It’s a bad sign for your Pierce Brosnan action film when Owen Wilson carries the movie. No Escape is an action film that misses almost every mark that it sets up. The premise is a bit off-putting; Wilson goes to a Southeast-Asian country as a member of a team of engineers who are sent to purify the drinking water…or some other noble endeavor. Wilson’s job is just a plot device to present family problems that resolve themselves as soon as the expected rebellion begins (don’t worry, the opening scene is the fancy, affluent dictator being killed by the raggedy rebels so no spoilers).
Wilson plays the helpless survivor dad, Lake Bell plays the damsel-in-distress turned action mom, and the family is rounded out by kids who aren’t ever grating. The action isn’t bad either; there are tension filled scenes where Wilson and his family evade an almost comically evil villain. The movie is masterful at taking away hope, but there is also the occasional break where the characters have a bit of luck. It’s good action, but then Pierce Brosnan appears and the movie falls down.

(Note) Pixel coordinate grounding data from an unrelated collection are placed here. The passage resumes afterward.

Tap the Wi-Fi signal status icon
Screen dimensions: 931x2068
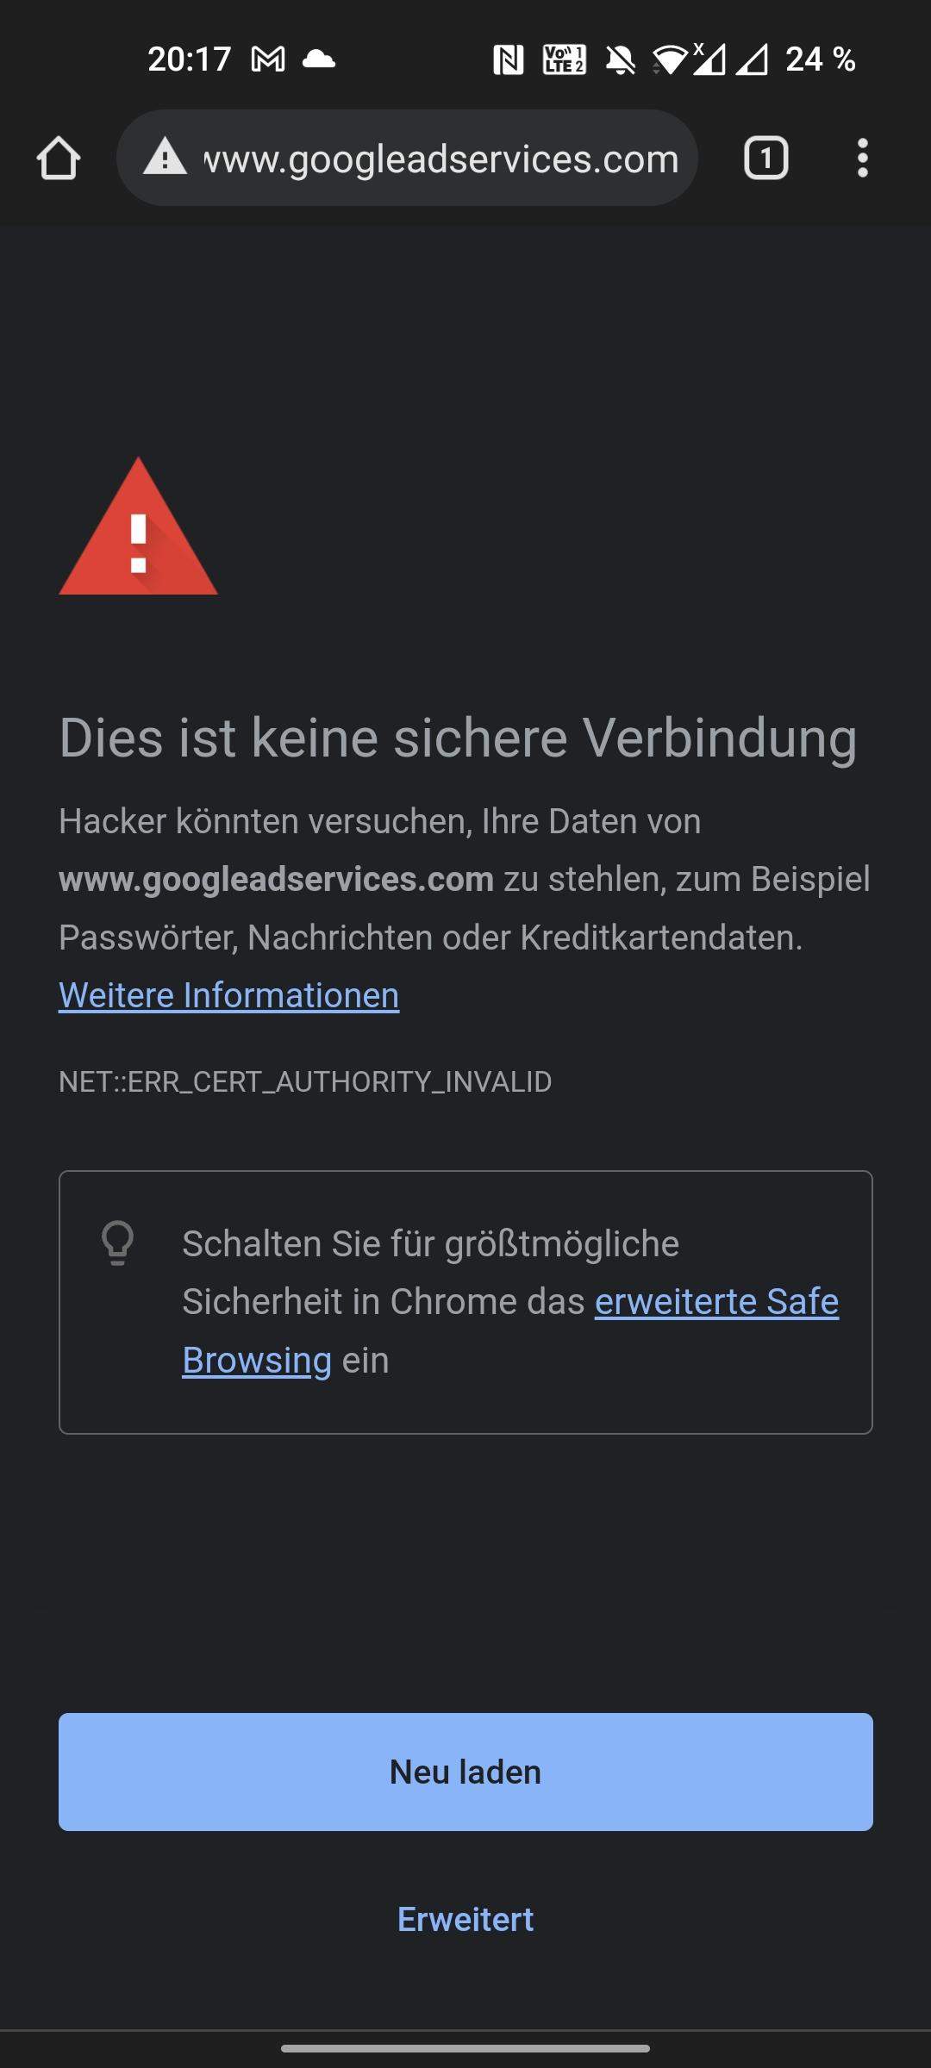[670, 59]
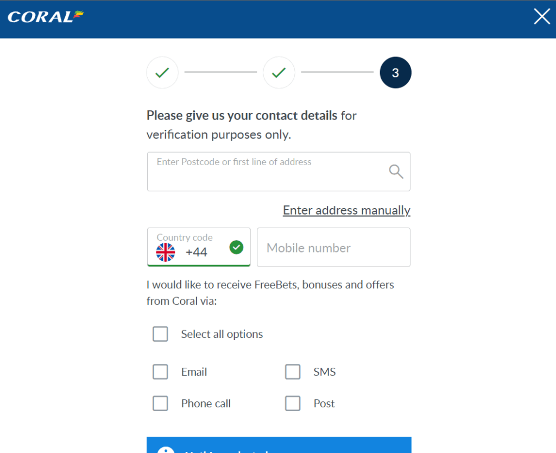Select the step 3 progress circle
The width and height of the screenshot is (556, 453).
pos(395,73)
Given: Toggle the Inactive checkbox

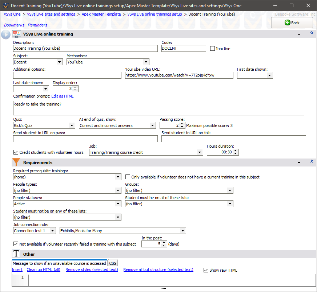Looking at the screenshot, I should (213, 49).
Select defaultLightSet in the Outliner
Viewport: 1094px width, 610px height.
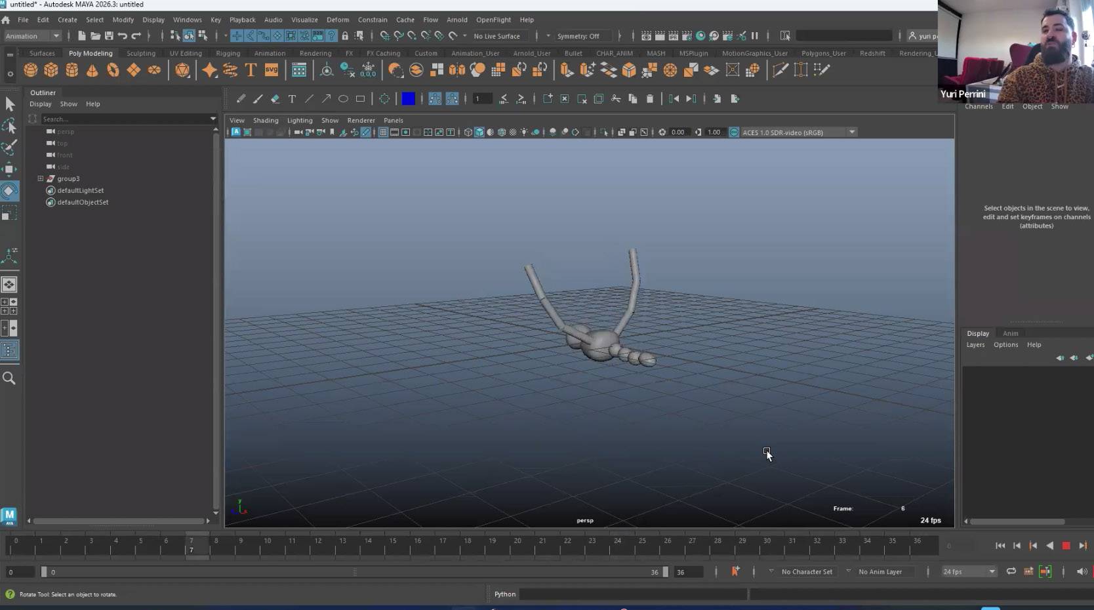coord(80,190)
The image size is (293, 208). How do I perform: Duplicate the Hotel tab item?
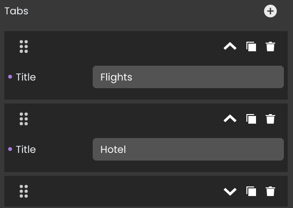click(x=251, y=119)
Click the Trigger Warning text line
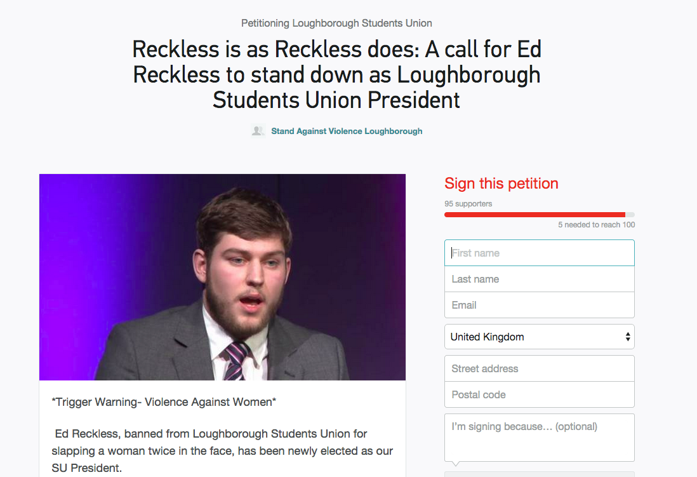This screenshot has width=697, height=477. click(164, 402)
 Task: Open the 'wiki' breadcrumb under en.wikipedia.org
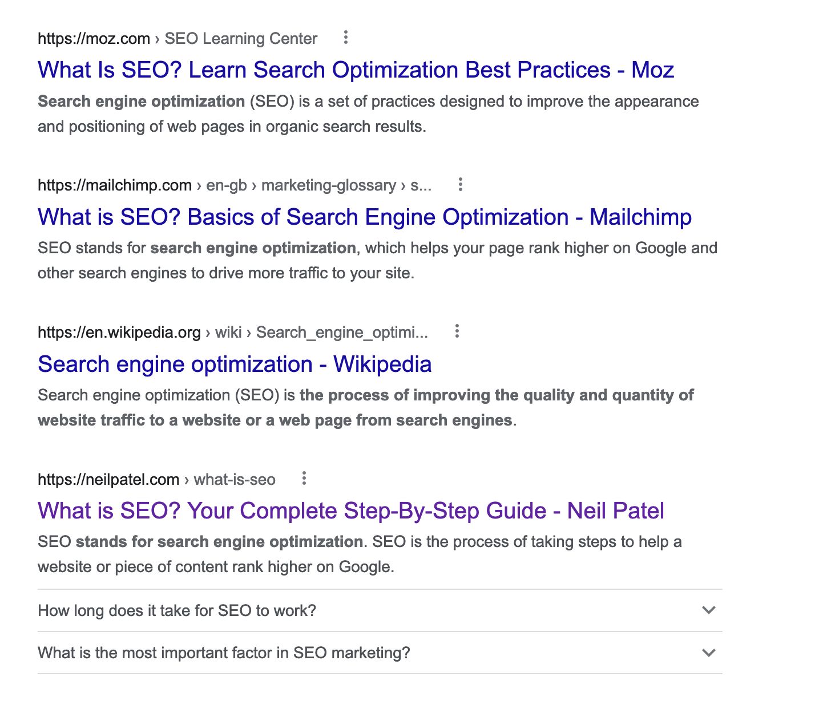227,331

Like last year’s Godzilla with Bryan Cranston, the billed celebrity is absent almost the entire movie, but unlike Godzilla, this a boon for No Escape. Brosnan has a bit in the beginning where he happens to meet the family. He gives them a ride, shares a drink with Wilson, and then disappears. Then, in a truly gripping scene where rebels are about to kill the family, he shows up, quips with his “hilarious” sidekick, who is a fan of Kenny Rogers (that’s all you get for characterization by the way), and generally ruins the tone.
Brosnan played James Bond once, but Bond antics, including a terribly clichéd death that gives Brosnan one more chance to be relevant, have no place in a tense thriller.
Aside from the borderline racist and terrible Brosnan, the movie is okay. It is tense enough to get you engaged, it has characters that have the crap beaten out of them, and never has a moment where the characters really shouldn’t have survived. The action is real, the actors do a good job with terrible material, and Wilson is compelling. But a misuse of Lake Bell and a twenty minute period where Brosnan pontificates about how America’s corporate controllers are making slaves out of lesser countries, breaks what could have been a solid action film.
Give it a miss, or watch it on Netflix in a month after your Dad calls you and says it’s “so true to real life.”